Kulturtage der Russischen Föderation eröffnen neues Kapitel in Kasachstan
Ben HofmannKulturtage der Russischen Föderation eröffnen neues Kapitel in Kasachstan
In Kasachstan haben die Kulturtage der Russischen Föderation begonnen – ein neues Kapitel des kulturellen Austauschs zwischen den beiden Ländern. Die Veranstaltung knüpft an Kasachstans eigene Kulturpräsentation in Russland vor sechs Monaten an, die Ausstellungen, Filmvorführungen und Theateraufführungen umfasste.
Die offizielle Eröffnung fand heute im Nationalmuseum Kasachstans statt, wo eine Podiumsdiskussion die Vertiefung der kulturellen und humanitären Beziehungen thematisierte.
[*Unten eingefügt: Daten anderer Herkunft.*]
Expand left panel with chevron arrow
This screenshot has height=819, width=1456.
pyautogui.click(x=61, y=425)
Zu den prominenten Gästen zählten Erlan Karin, Staatsberater Kasachstans, sowie Aida Balajewa, Vize-Ministerpräsidentin und Ministerin für Kultur und Information. Auch Andrei Malyschew, stellvertretender Kulturminister der Russischen Föderation, nahm neben Diplomaten und Kulturvertretern beider Länder teil.
Höhepunkt des Programms war ein Galakonzert im Moskauer Bolschoi-Theater mit Spitzenkünstlern aus Kasachstan. Auf der Bühne standen die Sängerinnen Sofia Onoptschenko, Ai Schola und Olena Uutai sowie Tanzensembles wie das Staatliche Akademische Tanztheater Gschel, das Tanzensemble "Lesginka" aus Dagestan und das Staatliche Tanztheater der Oiraten aus Kalmückien.
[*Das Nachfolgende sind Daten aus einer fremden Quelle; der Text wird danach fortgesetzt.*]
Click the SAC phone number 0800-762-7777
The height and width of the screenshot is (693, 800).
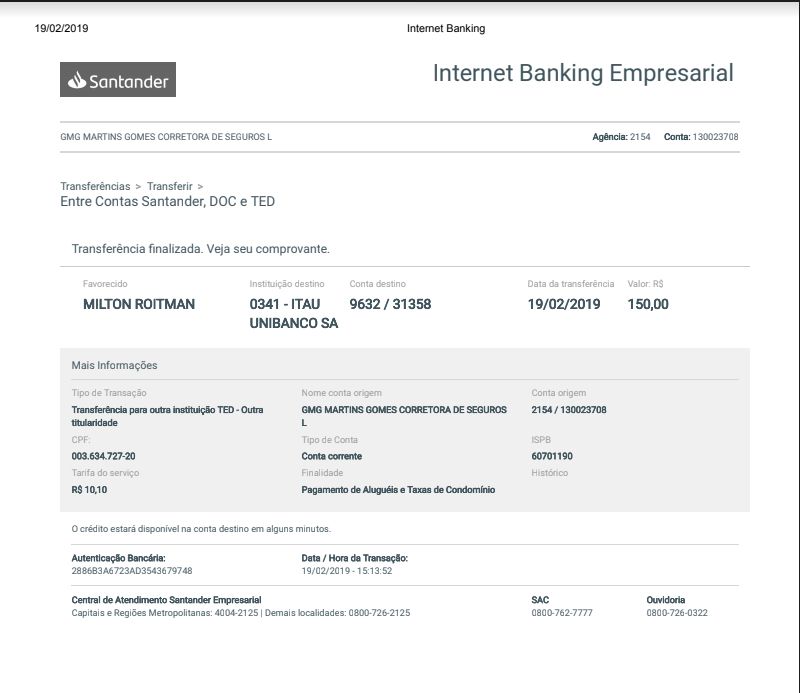(562, 613)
Parallel zum Konzert eröffnete in der kasachischen Hauptstadt ein Russisches Filmfestival, dessen Vorführungen bis zum 26. April dauern und dem Publikum eine Auswahl russischer Filmkunst bieten.
Die Veranstaltungen bauen auf einer Initiative auf, die vor sechs Monaten mit den Kulturtagen Kasachstans in Russland startete und das eigene künstlerische und kulturelle Erbe des Landes präsentierte. Dieser aktuelle Austausch zielt darauf ab, die langfristige Zusammenarbeit in den Bereichen Kunst, Film und kultureller Dialog zwischen den beiden Nachbarnationen weiter zu stärken.